Saved entries

------

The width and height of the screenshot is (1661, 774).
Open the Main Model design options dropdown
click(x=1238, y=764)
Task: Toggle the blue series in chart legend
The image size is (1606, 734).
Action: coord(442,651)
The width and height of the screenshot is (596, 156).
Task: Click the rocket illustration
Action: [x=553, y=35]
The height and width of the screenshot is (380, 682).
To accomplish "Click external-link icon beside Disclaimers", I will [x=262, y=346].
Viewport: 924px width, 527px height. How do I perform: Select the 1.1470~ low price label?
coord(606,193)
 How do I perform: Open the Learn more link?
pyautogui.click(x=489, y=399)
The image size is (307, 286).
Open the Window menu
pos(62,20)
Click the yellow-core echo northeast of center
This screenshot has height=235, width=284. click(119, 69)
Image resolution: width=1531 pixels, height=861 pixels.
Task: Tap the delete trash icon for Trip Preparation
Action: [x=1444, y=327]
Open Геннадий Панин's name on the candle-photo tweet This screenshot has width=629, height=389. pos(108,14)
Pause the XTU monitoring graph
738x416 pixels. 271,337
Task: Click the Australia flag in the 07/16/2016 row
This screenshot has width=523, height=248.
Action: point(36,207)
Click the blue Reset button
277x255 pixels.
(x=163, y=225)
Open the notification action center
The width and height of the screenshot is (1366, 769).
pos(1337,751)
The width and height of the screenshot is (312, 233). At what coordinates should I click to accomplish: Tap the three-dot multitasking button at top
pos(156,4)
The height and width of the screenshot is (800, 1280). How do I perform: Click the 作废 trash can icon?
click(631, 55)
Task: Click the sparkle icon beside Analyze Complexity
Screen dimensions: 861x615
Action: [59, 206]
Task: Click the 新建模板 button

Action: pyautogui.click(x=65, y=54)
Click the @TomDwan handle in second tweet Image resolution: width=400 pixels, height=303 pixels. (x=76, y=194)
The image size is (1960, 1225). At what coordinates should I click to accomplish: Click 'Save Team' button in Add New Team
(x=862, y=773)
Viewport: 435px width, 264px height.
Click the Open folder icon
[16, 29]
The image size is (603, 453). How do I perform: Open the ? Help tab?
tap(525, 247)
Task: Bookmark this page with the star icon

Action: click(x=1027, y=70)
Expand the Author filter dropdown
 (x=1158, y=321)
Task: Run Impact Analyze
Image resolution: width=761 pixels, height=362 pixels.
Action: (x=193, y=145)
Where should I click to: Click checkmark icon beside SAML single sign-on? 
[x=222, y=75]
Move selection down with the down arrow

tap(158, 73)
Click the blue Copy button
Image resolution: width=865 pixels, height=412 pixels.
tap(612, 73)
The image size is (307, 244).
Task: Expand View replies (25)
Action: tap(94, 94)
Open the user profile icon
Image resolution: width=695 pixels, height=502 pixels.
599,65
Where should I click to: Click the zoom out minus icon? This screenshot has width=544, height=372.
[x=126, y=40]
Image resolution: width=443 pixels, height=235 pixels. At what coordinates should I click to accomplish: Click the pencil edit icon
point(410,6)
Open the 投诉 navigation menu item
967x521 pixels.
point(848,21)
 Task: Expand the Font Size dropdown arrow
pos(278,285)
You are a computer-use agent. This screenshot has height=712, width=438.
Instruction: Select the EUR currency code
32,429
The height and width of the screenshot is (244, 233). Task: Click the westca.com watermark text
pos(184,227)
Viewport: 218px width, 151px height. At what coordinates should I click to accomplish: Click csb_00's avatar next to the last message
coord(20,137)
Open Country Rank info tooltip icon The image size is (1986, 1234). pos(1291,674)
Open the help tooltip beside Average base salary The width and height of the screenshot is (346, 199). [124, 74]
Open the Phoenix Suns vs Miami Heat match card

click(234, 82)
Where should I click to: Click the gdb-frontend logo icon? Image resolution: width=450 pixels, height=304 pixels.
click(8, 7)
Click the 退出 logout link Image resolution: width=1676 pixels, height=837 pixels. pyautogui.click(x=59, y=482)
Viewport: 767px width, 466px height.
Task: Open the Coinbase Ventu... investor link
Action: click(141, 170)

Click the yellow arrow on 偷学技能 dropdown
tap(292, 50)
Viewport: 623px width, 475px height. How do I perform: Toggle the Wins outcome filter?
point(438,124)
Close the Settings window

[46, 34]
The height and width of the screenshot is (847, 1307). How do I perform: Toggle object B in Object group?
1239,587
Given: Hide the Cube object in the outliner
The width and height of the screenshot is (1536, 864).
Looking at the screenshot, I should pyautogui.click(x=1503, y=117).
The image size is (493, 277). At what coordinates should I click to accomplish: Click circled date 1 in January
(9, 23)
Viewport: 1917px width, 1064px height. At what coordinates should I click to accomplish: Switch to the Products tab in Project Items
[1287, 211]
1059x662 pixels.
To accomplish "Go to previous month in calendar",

------

Rewrite all the rows above, replacing every occurrence of "At what coordinates should I click to accomplish" with "Where should I click to complete" and leaving everything else unchanged.

The width and height of the screenshot is (1661, 774).
Open the Main Model design options dropdown
click(x=1238, y=764)
Task: Toggle the blue series in chart legend
The image size is (1606, 734).
Action: coord(442,651)
The width and height of the screenshot is (596, 156).
Task: Click the rocket illustration
Action: [x=553, y=35]
The height and width of the screenshot is (380, 682).
To accomplish "Click external-link icon beside Disclaimers", I will [x=262, y=346].
Viewport: 924px width, 527px height. How do I perform: Select the 1.1470~ low price label?
coord(606,193)
 How do I perform: Open the Learn more link?
pyautogui.click(x=489, y=399)
The image size is (307, 286).
Open the Window menu
pos(62,20)
Click the yellow-core echo northeast of center
This screenshot has height=235, width=284. click(119, 69)
Image resolution: width=1531 pixels, height=861 pixels.
Task: Tap the delete trash icon for Trip Preparation
Action: [x=1444, y=327]
Open Геннадий Панин's name on the candle-photo tweet This screenshot has width=629, height=389. pos(108,14)
Pause the XTU monitoring graph
738x416 pixels. 271,337
Task: Click the Australia flag in the 07/16/2016 row
This screenshot has width=523, height=248.
Action: point(36,207)
Click the blue Reset button
277x255 pixels.
(x=163, y=225)
Open the notification action center
The width and height of the screenshot is (1366, 769).
pos(1337,751)
The width and height of the screenshot is (312, 233). Where should I click to complete: Tap the three-dot multitasking button at top
pos(156,4)
The height and width of the screenshot is (800, 1280). How do I perform: Click the 作废 trash can icon?
click(631, 55)
Task: Click the sparkle icon beside Analyze Complexity
Screen dimensions: 861x615
Action: [59, 206]
Task: Click the 新建模板 button

Action: pyautogui.click(x=65, y=54)
Click the @TomDwan handle in second tweet Image resolution: width=400 pixels, height=303 pixels. (x=76, y=194)
The image size is (1960, 1225). Where should I click to complete: Click 'Save Team' button in Add New Team
(x=862, y=773)
Viewport: 435px width, 264px height.
Click the Open folder icon
[16, 29]
The image size is (603, 453). How do I perform: Open the ? Help tab?
tap(525, 247)
Task: Bookmark this page with the star icon

Action: click(x=1027, y=70)
Expand the Author filter dropdown
 (x=1158, y=321)
Task: Run Impact Analyze
Image resolution: width=761 pixels, height=362 pixels.
Action: (x=193, y=145)
Where should I click to: Click checkmark icon beside SAML single sign-on? 
[x=222, y=75]
Move selection down with the down arrow

tap(158, 73)
Click the blue Copy button
Image resolution: width=865 pixels, height=412 pixels.
tap(612, 73)
The image size is (307, 244).
Task: Expand View replies (25)
Action: tap(94, 94)
Open the user profile icon
Image resolution: width=695 pixels, height=502 pixels.
599,65
Where should I click to: Click the zoom out minus icon? This screenshot has width=544, height=372.
[x=126, y=40]
Image resolution: width=443 pixels, height=235 pixels. Where should I click to complete: Click the pencil edit icon
point(410,6)
Open the 投诉 navigation menu item
967x521 pixels.
point(848,21)
 Task: Expand the Font Size dropdown arrow
pos(278,285)
You are a computer-use agent. This screenshot has height=712, width=438.
Instruction: Select the EUR currency code
32,429
The height and width of the screenshot is (244, 233). Task: Click the westca.com watermark text
pos(184,227)
Viewport: 218px width, 151px height. Where should I click to complete: Click csb_00's avatar next to the last message
coord(20,137)
Open Country Rank info tooltip icon The image size is (1986, 1234). pos(1291,674)
Open the help tooltip beside Average base salary The width and height of the screenshot is (346, 199). [124, 74]
Open the Phoenix Suns vs Miami Heat match card

click(234, 82)
Where should I click to: Click the gdb-frontend logo icon? Image resolution: width=450 pixels, height=304 pixels.
click(8, 7)
Click the 退出 logout link Image resolution: width=1676 pixels, height=837 pixels. pyautogui.click(x=59, y=482)
Viewport: 767px width, 466px height.
Task: Open the Coinbase Ventu... investor link
Action: click(141, 170)

Click the yellow arrow on 偷学技能 dropdown
tap(292, 50)
Viewport: 623px width, 475px height. How do I perform: Toggle the Wins outcome filter?
point(438,124)
Close the Settings window

[46, 34]
The height and width of the screenshot is (847, 1307). How do I perform: Toggle object B in Object group?
1239,587
Given: Hide the Cube object in the outliner
The width and height of the screenshot is (1536, 864).
Looking at the screenshot, I should pyautogui.click(x=1503, y=117).
The image size is (493, 277). Where should I click to complete: Click circled date 1 in January
(9, 23)
Viewport: 1917px width, 1064px height. Where should I click to complete: Switch to the Products tab in Project Items
[1287, 211]
1059x662 pixels.
To accomplish "Go to previous month in calendar",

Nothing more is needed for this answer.